- EXERCISE DESCRIPTION
Below are some records. Set each one down exactly as it reads.

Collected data
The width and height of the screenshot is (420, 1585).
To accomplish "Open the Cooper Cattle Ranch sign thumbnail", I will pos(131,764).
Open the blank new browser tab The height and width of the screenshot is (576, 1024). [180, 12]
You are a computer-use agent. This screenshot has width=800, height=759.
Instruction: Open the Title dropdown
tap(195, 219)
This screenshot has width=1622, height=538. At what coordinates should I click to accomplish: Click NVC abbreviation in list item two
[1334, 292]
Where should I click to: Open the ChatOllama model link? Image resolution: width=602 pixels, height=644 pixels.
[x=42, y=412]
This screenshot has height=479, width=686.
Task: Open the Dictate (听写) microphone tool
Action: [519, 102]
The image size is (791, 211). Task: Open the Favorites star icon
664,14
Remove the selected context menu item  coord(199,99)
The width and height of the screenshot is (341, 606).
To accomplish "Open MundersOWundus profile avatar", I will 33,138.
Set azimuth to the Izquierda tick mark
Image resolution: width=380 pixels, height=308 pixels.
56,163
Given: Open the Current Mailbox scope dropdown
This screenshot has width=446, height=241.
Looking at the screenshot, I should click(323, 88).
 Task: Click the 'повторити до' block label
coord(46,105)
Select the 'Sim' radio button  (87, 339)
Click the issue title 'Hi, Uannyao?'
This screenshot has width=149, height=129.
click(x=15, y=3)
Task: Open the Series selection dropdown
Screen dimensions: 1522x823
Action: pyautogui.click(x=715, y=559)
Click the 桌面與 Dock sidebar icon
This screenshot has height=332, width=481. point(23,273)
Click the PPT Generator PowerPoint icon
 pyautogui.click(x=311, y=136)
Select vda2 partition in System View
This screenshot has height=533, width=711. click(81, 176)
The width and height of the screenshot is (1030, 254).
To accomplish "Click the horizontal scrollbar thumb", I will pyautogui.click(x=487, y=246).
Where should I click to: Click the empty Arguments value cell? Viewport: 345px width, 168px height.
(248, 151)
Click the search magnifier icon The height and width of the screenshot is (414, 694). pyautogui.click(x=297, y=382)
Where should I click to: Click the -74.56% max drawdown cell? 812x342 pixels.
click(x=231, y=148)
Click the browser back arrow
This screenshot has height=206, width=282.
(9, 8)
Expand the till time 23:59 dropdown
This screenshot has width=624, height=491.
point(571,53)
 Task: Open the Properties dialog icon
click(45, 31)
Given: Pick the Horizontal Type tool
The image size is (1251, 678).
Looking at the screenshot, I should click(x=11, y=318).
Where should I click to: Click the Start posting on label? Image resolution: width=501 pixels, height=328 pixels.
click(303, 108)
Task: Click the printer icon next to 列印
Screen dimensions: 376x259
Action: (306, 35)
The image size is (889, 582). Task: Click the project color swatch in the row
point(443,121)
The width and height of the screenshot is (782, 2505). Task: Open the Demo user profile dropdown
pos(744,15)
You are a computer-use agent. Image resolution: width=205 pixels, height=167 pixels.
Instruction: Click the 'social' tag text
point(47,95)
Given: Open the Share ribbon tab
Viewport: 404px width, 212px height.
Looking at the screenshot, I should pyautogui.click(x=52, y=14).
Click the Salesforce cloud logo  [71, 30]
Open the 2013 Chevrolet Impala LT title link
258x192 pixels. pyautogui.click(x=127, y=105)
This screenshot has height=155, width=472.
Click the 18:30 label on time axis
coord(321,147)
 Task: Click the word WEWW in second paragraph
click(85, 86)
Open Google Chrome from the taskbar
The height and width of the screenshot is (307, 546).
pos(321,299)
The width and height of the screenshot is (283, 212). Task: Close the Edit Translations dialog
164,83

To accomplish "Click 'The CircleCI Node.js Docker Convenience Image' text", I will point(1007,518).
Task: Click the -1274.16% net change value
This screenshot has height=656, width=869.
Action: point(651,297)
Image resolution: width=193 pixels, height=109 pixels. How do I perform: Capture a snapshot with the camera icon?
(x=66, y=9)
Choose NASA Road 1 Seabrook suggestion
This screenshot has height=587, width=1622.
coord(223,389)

- RESPONSE
The width and height of the screenshot is (420, 1585).
To accomplish "Open the Cooper Cattle Ranch sign thumbnail", I will pos(131,764).
Open the blank new browser tab The height and width of the screenshot is (576, 1024). [180, 12]
You are a computer-use agent. This screenshot has width=800, height=759.
Instruction: Open the Title dropdown
tap(195, 219)
This screenshot has width=1622, height=538. At what coordinates should I click to accomplish: Click NVC abbreviation in list item two
[1334, 292]
Where should I click to: Open the ChatOllama model link? Image resolution: width=602 pixels, height=644 pixels.
[x=42, y=412]
This screenshot has height=479, width=686.
Task: Open the Dictate (听写) microphone tool
Action: [519, 102]
The image size is (791, 211). Task: Open the Favorites star icon
664,14
Remove the selected context menu item  coord(199,99)
The width and height of the screenshot is (341, 606).
To accomplish "Open MundersOWundus profile avatar", I will 33,138.
Set azimuth to the Izquierda tick mark
Image resolution: width=380 pixels, height=308 pixels.
56,163
Given: Open the Current Mailbox scope dropdown
This screenshot has width=446, height=241.
Looking at the screenshot, I should click(323, 88).
 Task: Click the 'повторити до' block label
coord(46,105)
Select the 'Sim' radio button  (87, 339)
Click the issue title 'Hi, Uannyao?'
This screenshot has width=149, height=129.
click(x=15, y=3)
Task: Open the Series selection dropdown
Screen dimensions: 1522x823
Action: pyautogui.click(x=715, y=559)
Click the 桌面與 Dock sidebar icon
This screenshot has height=332, width=481. point(23,273)
Click the PPT Generator PowerPoint icon
 pyautogui.click(x=311, y=136)
Select vda2 partition in System View
This screenshot has height=533, width=711. click(81, 176)
The width and height of the screenshot is (1030, 254).
To accomplish "Click the horizontal scrollbar thumb", I will pyautogui.click(x=487, y=246).
Where should I click to: Click the empty Arguments value cell? Viewport: 345px width, 168px height.
(248, 151)
Click the search magnifier icon The height and width of the screenshot is (414, 694). pyautogui.click(x=297, y=382)
Where should I click to: Click the -74.56% max drawdown cell? 812x342 pixels.
click(x=231, y=148)
Click the browser back arrow
This screenshot has height=206, width=282.
(9, 8)
Expand the till time 23:59 dropdown
This screenshot has width=624, height=491.
point(571,53)
 Task: Open the Properties dialog icon
click(45, 31)
Given: Pick the Horizontal Type tool
The image size is (1251, 678).
Looking at the screenshot, I should click(x=11, y=318).
Where should I click to: Click the Start posting on label? Image resolution: width=501 pixels, height=328 pixels.
click(303, 108)
Task: Click the printer icon next to 列印
Screen dimensions: 376x259
Action: (306, 35)
The image size is (889, 582). Task: Click the project color swatch in the row
point(443,121)
The width and height of the screenshot is (782, 2505). Task: Open the Demo user profile dropdown
pos(744,15)
You are a computer-use agent. Image resolution: width=205 pixels, height=167 pixels.
Instruction: Click the 'social' tag text
point(47,95)
Given: Open the Share ribbon tab
Viewport: 404px width, 212px height.
Looking at the screenshot, I should pyautogui.click(x=52, y=14).
Click the Salesforce cloud logo  [71, 30]
Open the 2013 Chevrolet Impala LT title link
258x192 pixels. pyautogui.click(x=127, y=105)
This screenshot has height=155, width=472.
Click the 18:30 label on time axis
coord(321,147)
 Task: Click the word WEWW in second paragraph
click(85, 86)
Open Google Chrome from the taskbar
The height and width of the screenshot is (307, 546).
pos(321,299)
The width and height of the screenshot is (283, 212). Task: Close the Edit Translations dialog
164,83

To accomplish "Click 'The CircleCI Node.js Docker Convenience Image' text", I will point(1007,518).
Task: Click the -1274.16% net change value
This screenshot has height=656, width=869.
Action: point(651,297)
Image resolution: width=193 pixels, height=109 pixels. How do I perform: Capture a snapshot with the camera icon?
(x=66, y=9)
Choose NASA Road 1 Seabrook suggestion
This screenshot has height=587, width=1622.
coord(223,389)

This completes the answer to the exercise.